Genomic analysis of exceptional responders to radiotherapy reveals somatic mutations in ATM

Abstract

Radiation therapy is a mainstay of cancer treatment, yet the molecular determinants of clinical response are poorly understood. We identified exceptional responders to radiotherapy based on clinical response, and investigated the associated tumor sequencing data in order to identify additional patients with similar mutations. Among head and neck squamous cell cancer patients receiving palliative radiotherapy at our institution, we identified one patient with documented complete metabolic response. Targeted sequencing analysis of the tumor identified a somatic frame-shift mutation in ATM, a gene known to be associated with radio-sensitivity in the germline. To validate the association of somatic ATM mutation with radiotherapy response, we identified eight patients with ATM truncating mutations who received radiotherapy, all of whom demonstrated excellent responses with a median local control period of 4.62 years. Analysis of 22 DNA repair genes in The Cancer Genome Atlas (TCGA) data revealed mutations in 15.9% of 9064 tumors across 24 cancer types, with ATM mutations being the most prevalent. This is the first study to suggest that exceptional responses to radiotherapy may be determined by mutations in DNA repair genes. Sequencing of DNA repair genes merits attention in larger cohorts and may have significant implications for the personalization of radiotherapy.
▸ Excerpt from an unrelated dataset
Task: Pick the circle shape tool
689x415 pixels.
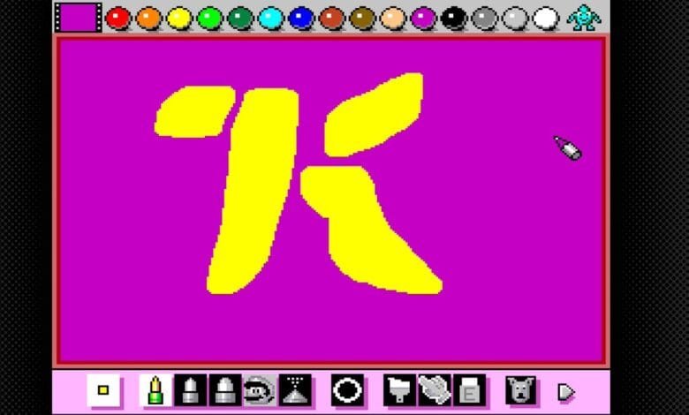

Keywords: radiation therapy; somatic ATM mutations.

Figure 1. Identification of long-term survivors with ATM frameshift or truncating mutations demonstrating good responses to radiotherapy

a. Institutional database of palliative Quad Shot RT revealed 1 SCC patient with long-term disease control. b. Institutional sequencing database (MSK-IMPACT) identifies 8 patients with good responses to RT.

Figure 2. Pre- and post-therapy imaging for patient A

*MIP: Fludeoxyglucose (¹⁸F) positron emission tomography (FDG-PET) maximum intensity projection (MIP). a) Pre-radiotherapy PET/CT demonstrates primary oral tongue SCC with SUV of 35.4 with FDG avid level Ib and II lymph nodes. b) Three month post-RT PET/CT demonstrates complete resolution of FDG avid malignancy.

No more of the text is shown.